Sambungan telpon aku matikan. Malam telah larut. Aku beranjak menuju kamar. Aku sangat lelah.
Roy tampak duduk termenung depan jendela kamar. Tatapannya kosong. Aku tak ngin mengganggunya. Namun Roy segera menyadari kedatanganku.
" Dara... Tolong dengarkan aku. Aku tidak tau apa yang harus aku lakukan agar kau tidak marah padaku. Aku salah. Seharusnya aku mendengarkan kata-katamu. Seharusnya aku tak ikut pergi dengan mereka. "
" Bukankah kamu pergi bersenang-senang malam itu? Kamu memaksa ikut karena ada Rina kan? "
" Apa maksudmu. Aku tidak bertemu dengan Rina malam itu Dara. Percayalah "
" Bohong. Bahkan kamu membiarkan Rina membalas chat dan mengangkat telponku malam itu Roy. Kamu masih mengelak lagi? Apa kamu sudah tidur dengannya? "
" Dara, jangan keterlaluan kamu menuduh aku"
Aku memutar rekaman telpon semalam yang diangkat Rina. Roy kaget dan terdiam.
" Dara, aku bisa jelaskan. Ini salah paham. Kejadiannya bukan seperti yang ada dalam pikiranmu. Aku mohon tolong dengarkan aku "
" Aku sudah tidak butuh penjelasanmu Roy. Aku hanya butuh ijinmu. Ijinkan aku pergi untuk sementara. Aku ingin menenangkan diriku."
" Dara. Please. Dengarkan aku. Jangan marah dulu."
" Aku sudah tidak punya hasrat untuk marah lagi Roy. Kamu salah. Aku pun salah. Seandainya aku tak menikah denganmu. Mungkin mama tak akan menderita dengan rasa bersalahnya padaku. "
" Dara. Tolong beri aku waktu"
" Aku sudah memberimu waktu dan kesempatan berulang kali. Namun berulang kali pula kamu patahkan niatku untuk memperbaiki hubungan kita. "
Roy menangis sambil berusaha meraihku. Tubuhku dipeluk erat olehnya.
"Maaf. Aku minta maaf Dara "
" Kau tidak pantas untuk menangis Roy.

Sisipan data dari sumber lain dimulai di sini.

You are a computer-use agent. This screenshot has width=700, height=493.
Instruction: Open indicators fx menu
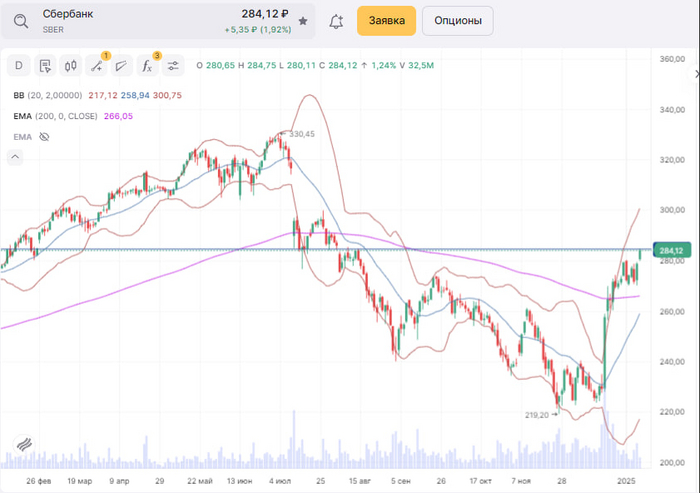(147, 66)
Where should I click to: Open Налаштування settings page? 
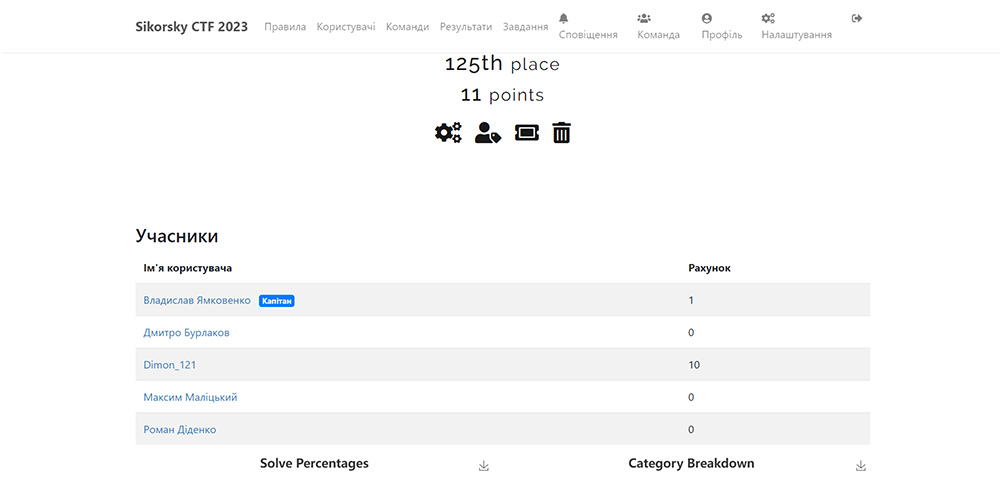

Dan aku tak akan memaafkanmu. Hatiku sakit Roy. Lukaku terlalu dalam. Biarkan aku pergi. Jangan bikin aku semakin membencimu. " aku melepas pelukan Roy.
" Dara, apa aku tidak berarti lagi di hatimu? Aku tau aku melukaimu. Tapi tolong percayalah aku tak melakukan itu. Aku tidak pernah berpikir ke arah sana Dara. Kesalalahku hanyalah aku terlalu mabuk malam itu. "
"Aku ingin percaya padamu Roy, namun kau dengar sendiri isi rekaman itu? Siapa yang tidak akan salah paham ? "
"Apa hubungan kita selemah ini Dara? Kamu mengenalku. Kamu tau aku tak akan melakukan perbuatan keji itu. Kamu satu-satunya orang yang sangat mengenalku. Kamu tanya dalam hatimu sendiri, temukan jawabannya apakah aku orang seperti itu. "
Aku masih menangis. Tak bisa menjawab perkataan Roy. Dia benar, akupun ragu dengan pengakuan Rina semalam. Namun rasa cemburuku terlalu besar.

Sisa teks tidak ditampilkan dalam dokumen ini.